El trabajo enajenado
La edad de retiro es algo desgraciada (o afortunadamente tal vez para muchos) e ineludible; es una etapa donde una actitud correcta es básica.
No hay duda de que en la Ciudad de México hay una infinidad de eventos culturales de todo tipo. Basta leer la cartelera de conciertos, teatros y museos para que se ocupen todos los días, sin olvidarse de la comida, los bares y antros.
Pues bien, asistí a una nueva producción de teatro, esta vez a cargo de lo que ya parece ser una dinastía y empresa familiar, liderada por el excelente actor Héctor Bonilla y sus parientes (supongo hijos o incluso nietos). La obra se llama Almacenados y la pasan en el Foro Shakespeare, en la Condesa, dos días a la semana y creo que por una corta temporada. El guión y los dos actores, ambos Bonilla, dan un buen ejemplo para mantener al público atento, con humor pero una enorme carga social y ética.
Almacenados, como su nombre lo indica, transcurre en una bodega de una empresa fabricante de artículos de aluminio, y ahí don Lino, el no muy viejo pero enfermo almacenista en jefe lleva tres décadas de riguroso cumplimento a su trabajo y a la espera de camiones para descargar y de llamadas telefónicas para embarcar mercancía.
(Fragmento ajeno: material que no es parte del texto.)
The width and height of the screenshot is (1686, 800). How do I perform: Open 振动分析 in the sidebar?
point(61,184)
Ésta es la última semana de don Lino antes de su jubilación forzosa y de la fábrica mandan a un joven reemplazo, de nombre Nin para que lo instruya y, al final le entregue las llaves y el puesto. No les digo más para que la vayan a ver y constaten la actuación, el humor y el mensaje de esta puesta en escena.
Todo el mundo se queja de su trabajo, de sus jefes y compañeros, de largas jornadas y de horas de transportación en esta ciudad caótica y, por supuesto de que la paga es mucho menor al esfuerzo realizado. Añoran las vacaciones, los días feriados, puentes y los sagrados aguinaldos y ansían ver el día en que, ya pensionados o jubilados, tengan tooodo el tiempo del mundo para dormir, ir a pasear o estar con la familia y amigos.
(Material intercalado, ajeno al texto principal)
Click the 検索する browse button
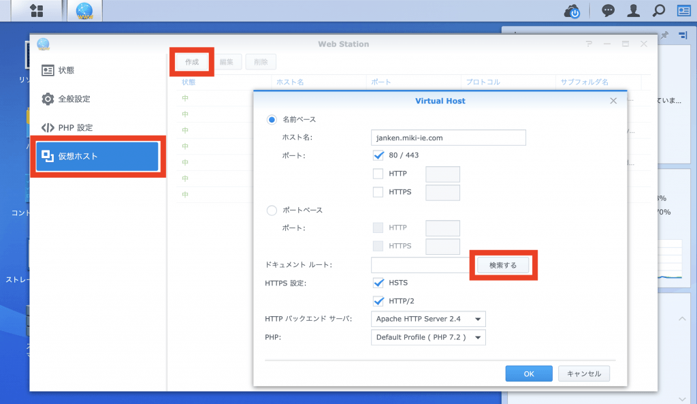This screenshot has width=697, height=404. point(503,266)
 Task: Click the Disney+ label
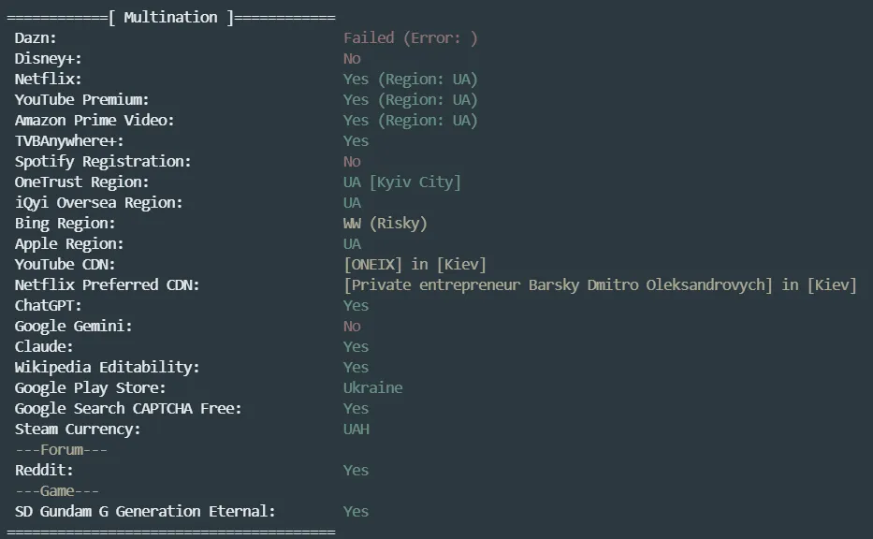pyautogui.click(x=48, y=59)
Pues, en esta historia totalmente verídica, don Lino, el fiel y honrado trabajador, cumplido al exceso en su puntualidad, se defiende a capa y espada ante el inevitable retiro y, definitivamente no está preparado para administrar su tiempo libre y buscar actividades a partir del lunes siguiente a su salida del trabajo. ¡Es un asunto tan común que he visto infinidad de veces!
El trabajo enajenante es una realidad, al estilo de Chaplin en su obra Tiempos Modernos y más si lo ponemos en el contexto de las crisis y desempleo que se presentan en todas partes. También lo son la transportación excesiva , salarios insuficientes y despotismo tanto en el sector público como el privado y social. Hay excepciones, por supuesto, pero un empleo seguro, gratificante, bien remunerado y permanente es raro y muy difícil de lograr. Están mis amigos los emprendedores (as) que con mucho esfuerzo pueden llegar a esto pero también les llega el momento de la sucesión, forzada o a regañadientes y otra vez el tiempo libre se vuelve un enemigo, si no se planea adecuadamente.
El joven reemplazo es típico del empleado del siglo XXI con celular, más educado y burlón, pero con un fino toque de empatía y apoyo que ayuda a don Lino a salir dignamente de su puesto. Está en ese trabajo por la falta de oportunidades mejores y ve con asombro las actividades y actitud del viejo almacenista en su rutina de años.
La edad de retiro es algo desgraciada (o afortunadamente tal vez para muchos) ineludible y sin entrar en el tema de pensiones o ahorros, es una etapa donde el ajuste mental, físico y una actitud correcta son básicas para gozarla y ser productivo. El trabajo podrá ser malo pero es peor no tener nada que hacer por el resto de su vida. Hay que planearlo con su familia, especialmente la (el) cónyuge. ¿No lo creen?